— Your assignment —
Each line in the records below, from the one that contains "Task: Select the 热门 label at top" to the one that contains "This screenshot has width=236, height=244.", should be reproduced exactly, the first and last included.

Available data below:

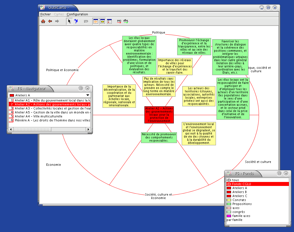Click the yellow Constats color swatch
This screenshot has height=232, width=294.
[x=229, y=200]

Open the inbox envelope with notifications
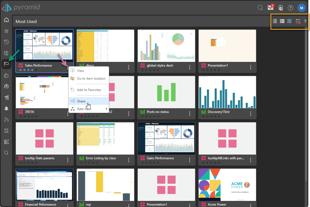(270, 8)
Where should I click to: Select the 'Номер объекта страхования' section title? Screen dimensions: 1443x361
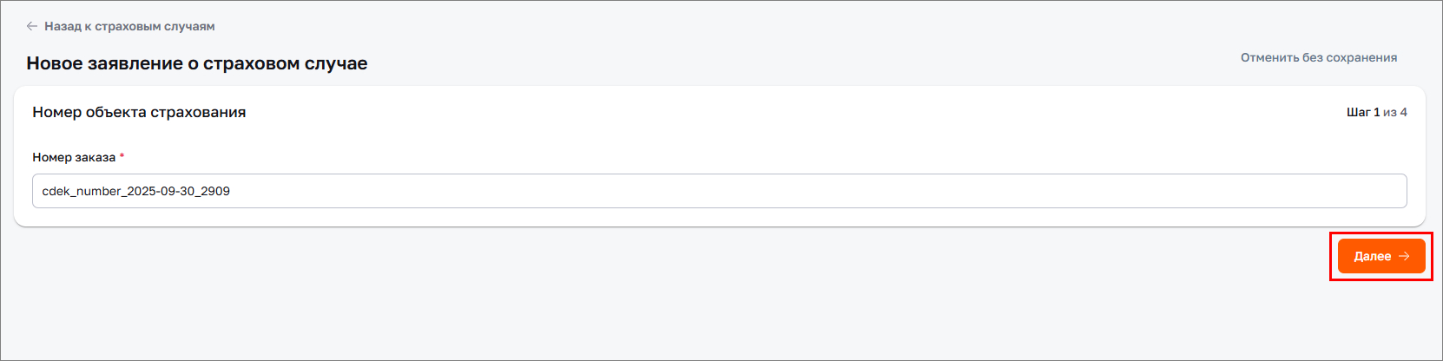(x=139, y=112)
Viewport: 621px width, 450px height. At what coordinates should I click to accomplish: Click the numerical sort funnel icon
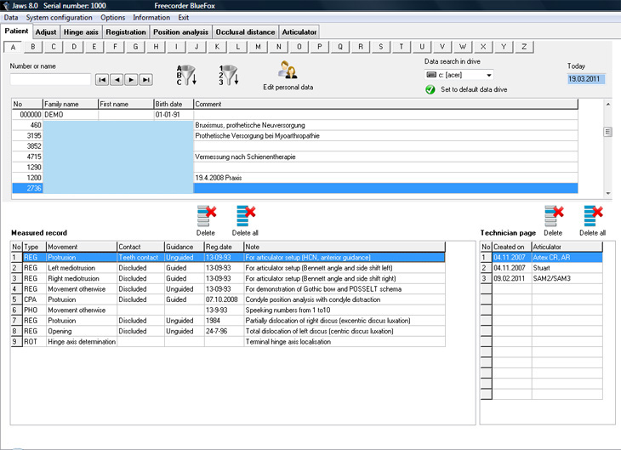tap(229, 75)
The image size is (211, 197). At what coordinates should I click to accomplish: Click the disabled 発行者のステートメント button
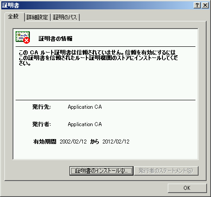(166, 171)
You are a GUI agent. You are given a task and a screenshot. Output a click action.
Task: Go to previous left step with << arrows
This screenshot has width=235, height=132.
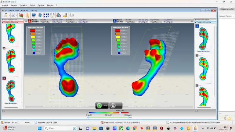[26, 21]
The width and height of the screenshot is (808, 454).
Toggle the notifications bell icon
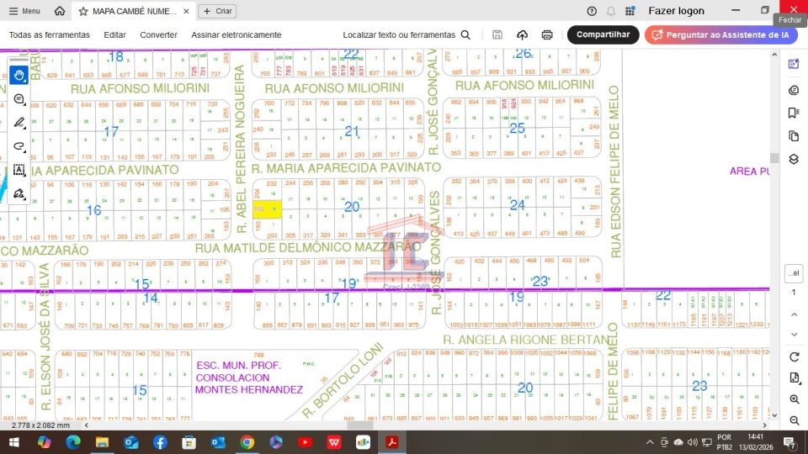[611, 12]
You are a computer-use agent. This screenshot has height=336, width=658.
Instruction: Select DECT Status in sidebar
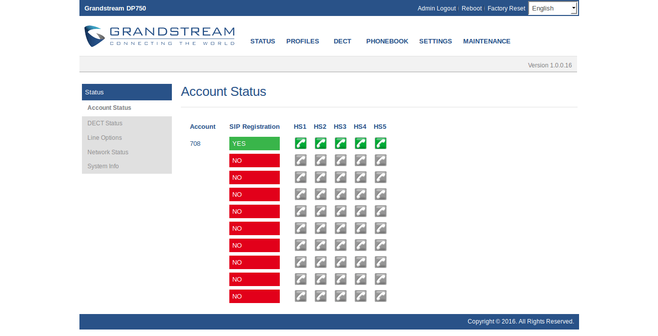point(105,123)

End of Available data.
Available data below:

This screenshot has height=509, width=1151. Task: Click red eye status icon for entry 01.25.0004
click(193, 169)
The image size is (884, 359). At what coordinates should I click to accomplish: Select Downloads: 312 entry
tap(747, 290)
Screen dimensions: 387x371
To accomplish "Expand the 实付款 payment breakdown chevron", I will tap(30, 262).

End of Available data.
Available data below:

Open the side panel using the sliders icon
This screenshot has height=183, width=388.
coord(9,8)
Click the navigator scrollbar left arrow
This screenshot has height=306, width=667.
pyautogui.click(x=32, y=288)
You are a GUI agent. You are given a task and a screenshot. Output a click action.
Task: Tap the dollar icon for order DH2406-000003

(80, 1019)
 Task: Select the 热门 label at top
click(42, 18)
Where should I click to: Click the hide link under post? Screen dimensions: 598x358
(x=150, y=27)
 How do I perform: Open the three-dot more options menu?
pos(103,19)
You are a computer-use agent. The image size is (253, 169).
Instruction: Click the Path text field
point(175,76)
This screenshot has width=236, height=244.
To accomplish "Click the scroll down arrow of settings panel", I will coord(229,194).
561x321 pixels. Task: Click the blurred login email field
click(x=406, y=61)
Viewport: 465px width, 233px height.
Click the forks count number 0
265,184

End of Available data.

— Reply to the task —
 Task: Select the 热门 label at top
click(42, 18)
Where should I click to: Click the hide link under post? Screen dimensions: 598x358
(x=150, y=27)
 How do I perform: Open the three-dot more options menu?
pos(103,19)
You are a computer-use agent. The image size is (253, 169).
Instruction: Click the Path text field
point(175,76)
This screenshot has width=236, height=244.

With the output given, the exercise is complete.